DNS resolution failures during bulk processing
While downloading videos sequentially, Failed to resolve 'www.youtube.com' errors appeared intermittently. The root cause was likely a transient network-side issue, but it is wise to make the script skip existing files so that re-running picks up where it left off.

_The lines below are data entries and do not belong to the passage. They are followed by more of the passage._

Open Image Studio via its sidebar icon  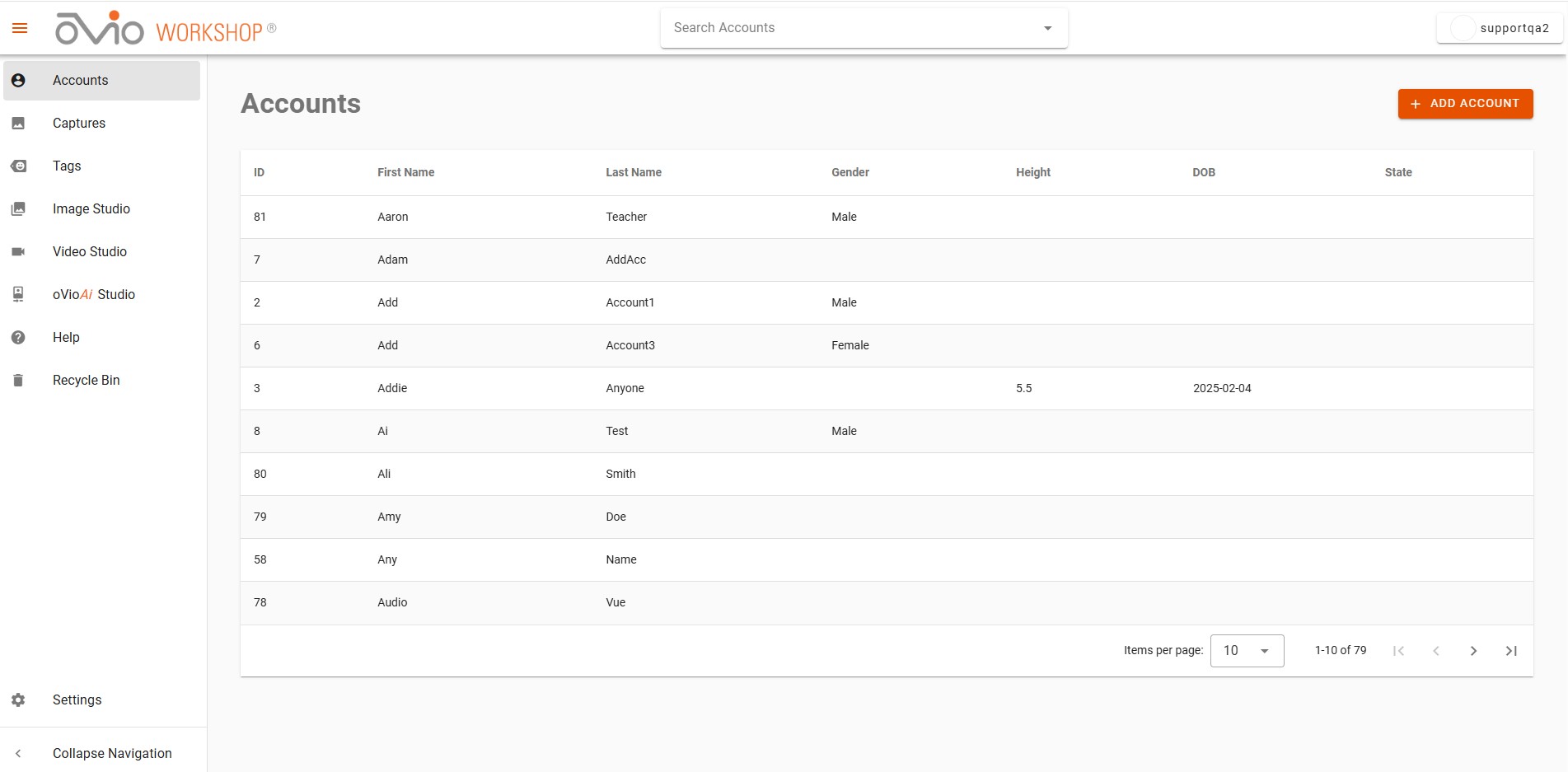(18, 209)
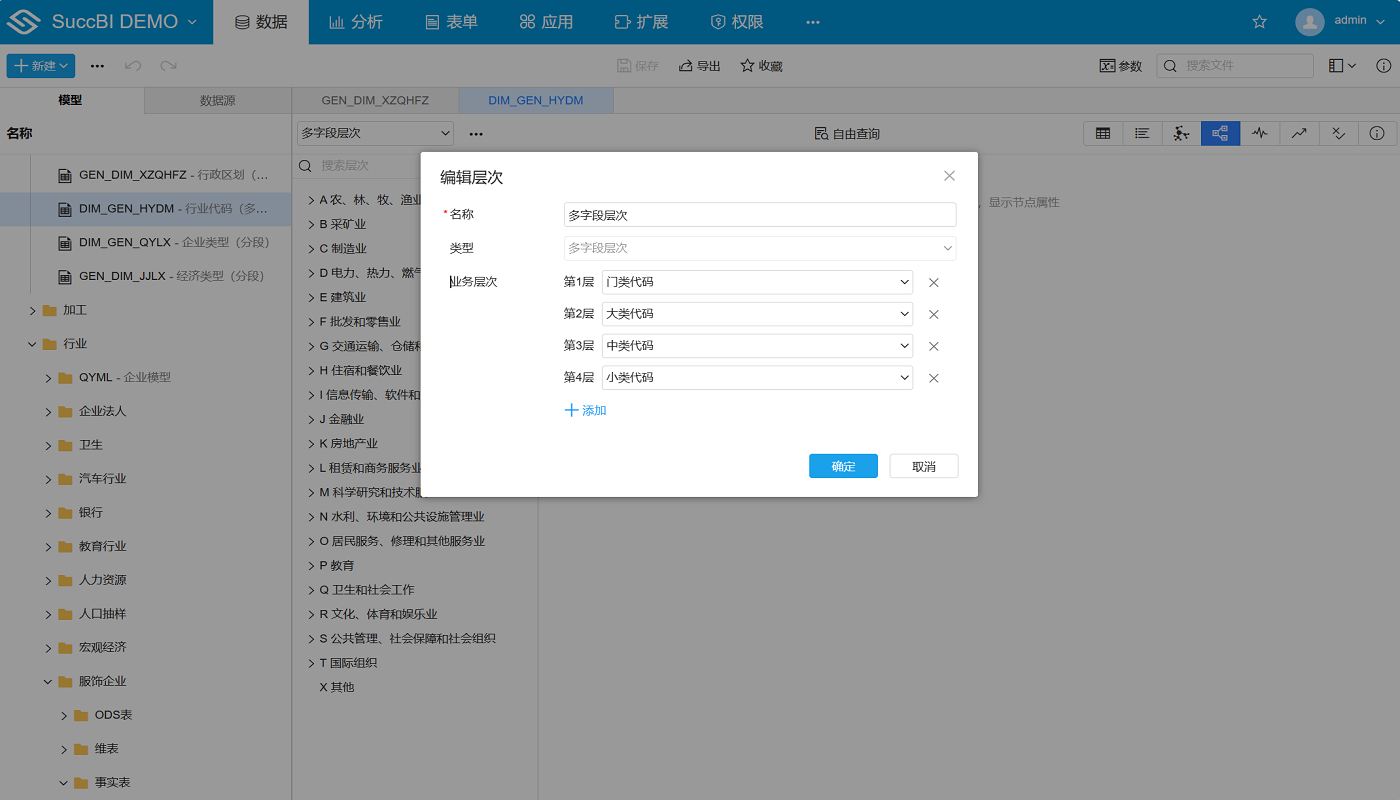Switch to the 数据源 tab
1400x800 pixels.
217,101
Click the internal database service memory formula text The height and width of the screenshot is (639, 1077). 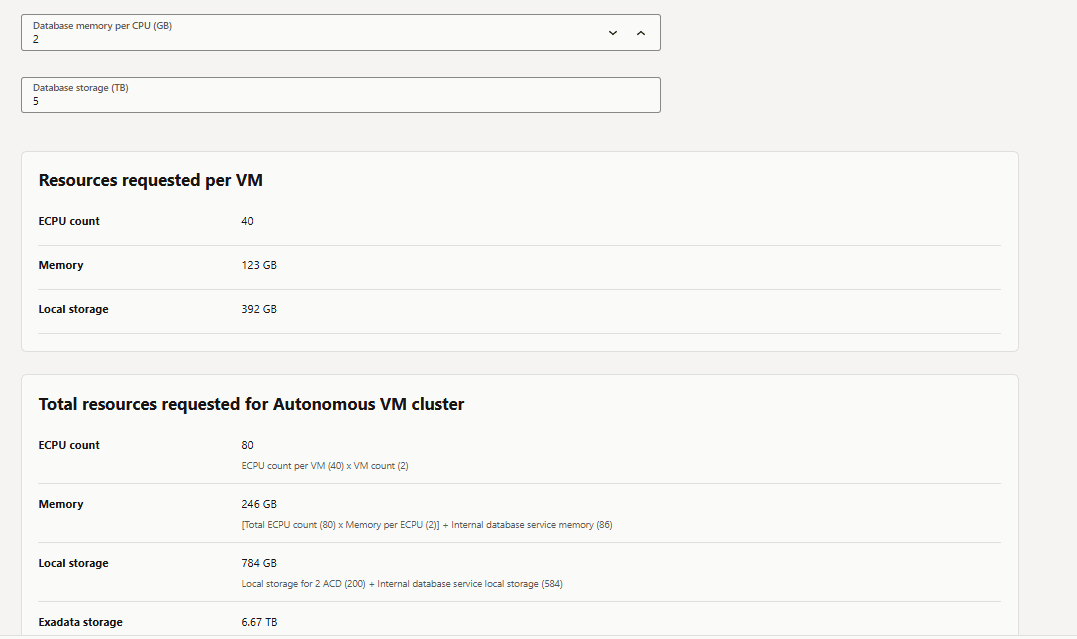[x=426, y=524]
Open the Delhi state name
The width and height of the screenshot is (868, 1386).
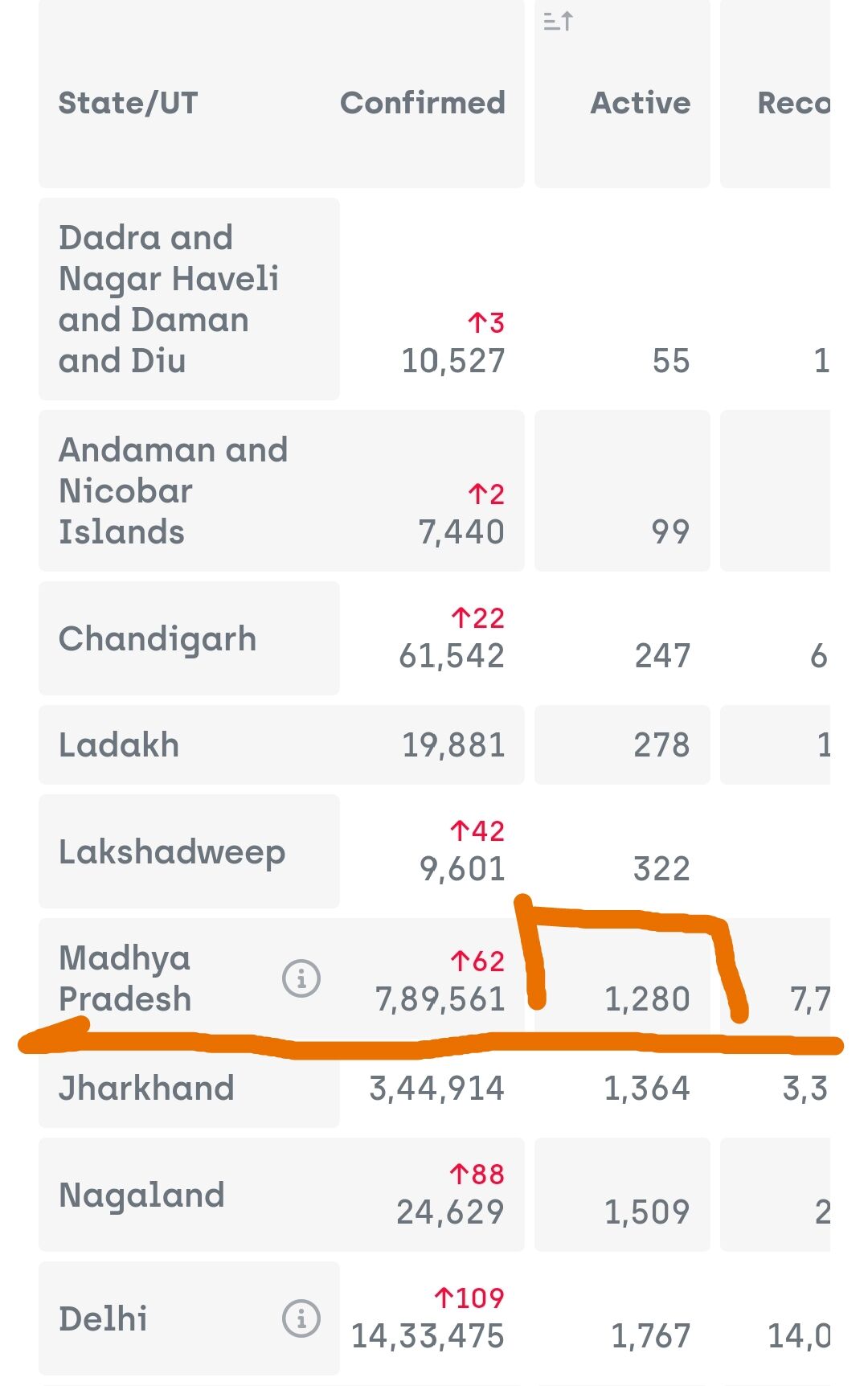tap(103, 1319)
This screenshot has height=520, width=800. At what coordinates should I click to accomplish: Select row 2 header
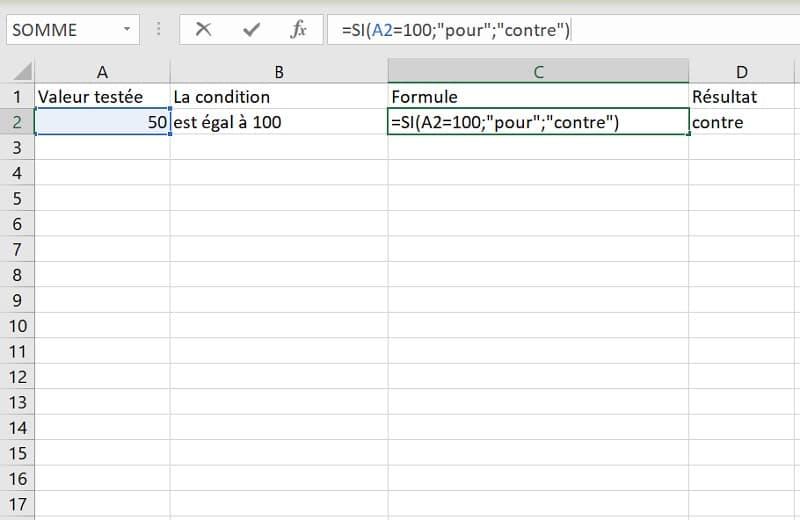point(17,122)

Related: avoid half-width < > in description
In a separate task, when updating a video description that contained XML tag examples such as <app><lem>...</lem></app>, videos.update returned a 400 with invalidDescription. Half-width < > are not allowed in descriptions, so they must be replaced with full-width 〈〉 or similar. Descriptions and captions are different endpoints, but when string submission to YouTube fails, scope and special characters are the first two things to check.
On Caption Accuracy
Because Claude Code infers content from frames and the article text, it cannot capture every small UI element or subtle screen transition. In this workflow, I kept captions at a coarser granularity ("This video is a demo of X" / "This step performs Y") and directed viewers to the linked blog post in the description for details. As long as a path back to the article is in place, captions only need to function as a high-level guide.
For higher accuracy, you could have Claude Code Read individual representative frames as standalone images, or correlate them with screenshot positions in the corresponding blog article.